- Source records:
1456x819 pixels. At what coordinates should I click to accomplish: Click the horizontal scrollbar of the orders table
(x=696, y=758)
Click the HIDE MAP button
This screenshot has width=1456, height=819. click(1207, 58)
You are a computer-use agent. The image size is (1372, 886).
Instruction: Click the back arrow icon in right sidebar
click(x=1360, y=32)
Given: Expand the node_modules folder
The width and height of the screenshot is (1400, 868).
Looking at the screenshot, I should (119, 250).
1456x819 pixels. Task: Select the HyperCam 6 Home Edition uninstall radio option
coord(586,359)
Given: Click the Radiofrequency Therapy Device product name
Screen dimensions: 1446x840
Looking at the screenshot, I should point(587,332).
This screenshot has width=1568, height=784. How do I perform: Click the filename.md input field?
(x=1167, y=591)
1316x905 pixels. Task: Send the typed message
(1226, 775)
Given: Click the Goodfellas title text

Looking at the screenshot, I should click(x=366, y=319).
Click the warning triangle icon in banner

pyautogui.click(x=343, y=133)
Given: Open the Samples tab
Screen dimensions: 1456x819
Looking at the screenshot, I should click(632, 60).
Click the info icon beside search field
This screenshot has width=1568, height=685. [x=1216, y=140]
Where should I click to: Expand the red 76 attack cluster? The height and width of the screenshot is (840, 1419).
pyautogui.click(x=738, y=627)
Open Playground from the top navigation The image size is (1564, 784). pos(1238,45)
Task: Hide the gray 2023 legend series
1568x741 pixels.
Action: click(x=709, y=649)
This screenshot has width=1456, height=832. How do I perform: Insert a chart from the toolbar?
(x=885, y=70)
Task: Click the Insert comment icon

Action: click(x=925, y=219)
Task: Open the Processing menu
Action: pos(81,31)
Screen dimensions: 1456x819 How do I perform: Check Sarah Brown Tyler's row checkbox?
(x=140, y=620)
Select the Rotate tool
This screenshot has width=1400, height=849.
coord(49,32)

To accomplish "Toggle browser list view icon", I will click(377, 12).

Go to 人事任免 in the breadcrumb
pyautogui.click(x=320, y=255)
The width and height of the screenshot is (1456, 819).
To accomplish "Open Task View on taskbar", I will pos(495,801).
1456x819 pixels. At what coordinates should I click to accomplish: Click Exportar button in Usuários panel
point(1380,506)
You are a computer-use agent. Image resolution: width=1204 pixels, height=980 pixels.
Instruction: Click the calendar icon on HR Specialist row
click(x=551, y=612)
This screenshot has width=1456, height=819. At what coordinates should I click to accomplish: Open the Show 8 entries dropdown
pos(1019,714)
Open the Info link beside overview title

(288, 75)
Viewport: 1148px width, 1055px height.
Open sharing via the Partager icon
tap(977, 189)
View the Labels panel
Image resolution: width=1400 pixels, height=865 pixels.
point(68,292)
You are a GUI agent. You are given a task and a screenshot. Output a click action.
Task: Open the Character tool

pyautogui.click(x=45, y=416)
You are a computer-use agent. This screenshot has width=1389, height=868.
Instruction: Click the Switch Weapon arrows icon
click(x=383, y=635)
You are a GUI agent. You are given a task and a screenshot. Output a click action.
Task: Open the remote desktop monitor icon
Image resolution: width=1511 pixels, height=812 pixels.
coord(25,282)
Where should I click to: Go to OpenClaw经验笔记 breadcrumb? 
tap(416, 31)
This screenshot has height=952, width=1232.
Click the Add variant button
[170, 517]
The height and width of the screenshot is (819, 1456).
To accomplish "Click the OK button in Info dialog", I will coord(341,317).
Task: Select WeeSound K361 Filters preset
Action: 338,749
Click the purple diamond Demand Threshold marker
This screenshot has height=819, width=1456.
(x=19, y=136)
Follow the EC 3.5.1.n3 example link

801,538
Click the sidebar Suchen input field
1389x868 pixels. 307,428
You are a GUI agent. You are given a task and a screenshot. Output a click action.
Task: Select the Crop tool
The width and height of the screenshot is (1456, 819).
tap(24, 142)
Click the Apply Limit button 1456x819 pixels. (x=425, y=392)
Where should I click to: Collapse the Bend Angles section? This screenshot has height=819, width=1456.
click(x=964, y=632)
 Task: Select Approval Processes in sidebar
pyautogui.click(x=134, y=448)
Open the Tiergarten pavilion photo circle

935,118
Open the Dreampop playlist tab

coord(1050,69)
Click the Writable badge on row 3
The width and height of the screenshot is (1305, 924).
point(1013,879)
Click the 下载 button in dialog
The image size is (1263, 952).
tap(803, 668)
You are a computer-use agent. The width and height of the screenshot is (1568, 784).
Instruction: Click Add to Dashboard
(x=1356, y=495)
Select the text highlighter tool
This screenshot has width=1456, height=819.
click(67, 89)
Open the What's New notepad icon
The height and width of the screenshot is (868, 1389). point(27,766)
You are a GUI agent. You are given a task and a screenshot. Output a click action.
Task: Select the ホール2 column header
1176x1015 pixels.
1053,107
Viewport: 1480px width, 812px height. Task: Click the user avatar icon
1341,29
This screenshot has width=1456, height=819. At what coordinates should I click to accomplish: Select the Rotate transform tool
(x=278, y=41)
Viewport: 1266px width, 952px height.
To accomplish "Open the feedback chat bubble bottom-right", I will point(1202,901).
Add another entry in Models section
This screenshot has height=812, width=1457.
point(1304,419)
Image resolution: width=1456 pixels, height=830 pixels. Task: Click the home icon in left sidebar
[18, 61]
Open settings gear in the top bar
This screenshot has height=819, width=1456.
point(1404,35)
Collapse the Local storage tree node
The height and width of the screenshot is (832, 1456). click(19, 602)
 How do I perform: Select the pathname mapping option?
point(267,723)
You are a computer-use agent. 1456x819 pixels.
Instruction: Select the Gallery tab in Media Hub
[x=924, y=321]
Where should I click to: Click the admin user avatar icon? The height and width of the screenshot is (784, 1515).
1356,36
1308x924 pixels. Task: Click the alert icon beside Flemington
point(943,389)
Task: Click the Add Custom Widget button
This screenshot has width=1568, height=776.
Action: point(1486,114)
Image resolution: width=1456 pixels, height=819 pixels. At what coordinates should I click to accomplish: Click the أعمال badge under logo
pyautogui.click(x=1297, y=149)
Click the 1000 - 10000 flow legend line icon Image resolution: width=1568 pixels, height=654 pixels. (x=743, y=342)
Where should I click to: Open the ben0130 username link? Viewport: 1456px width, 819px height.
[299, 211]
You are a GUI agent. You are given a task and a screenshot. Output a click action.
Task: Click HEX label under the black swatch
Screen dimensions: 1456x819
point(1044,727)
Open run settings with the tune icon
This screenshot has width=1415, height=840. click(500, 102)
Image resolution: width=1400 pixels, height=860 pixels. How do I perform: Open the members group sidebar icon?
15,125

- TASK INSTRUCTIONS:
Which lines hold the word "legend"? Return all of them from the records above.

- WRITTEN ANSWER:
Task: Hide the gray 2023 legend series
Click the 1000 - 10000 flow legend line icon Image resolution: width=1568 pixels, height=654 pixels. (x=743, y=342)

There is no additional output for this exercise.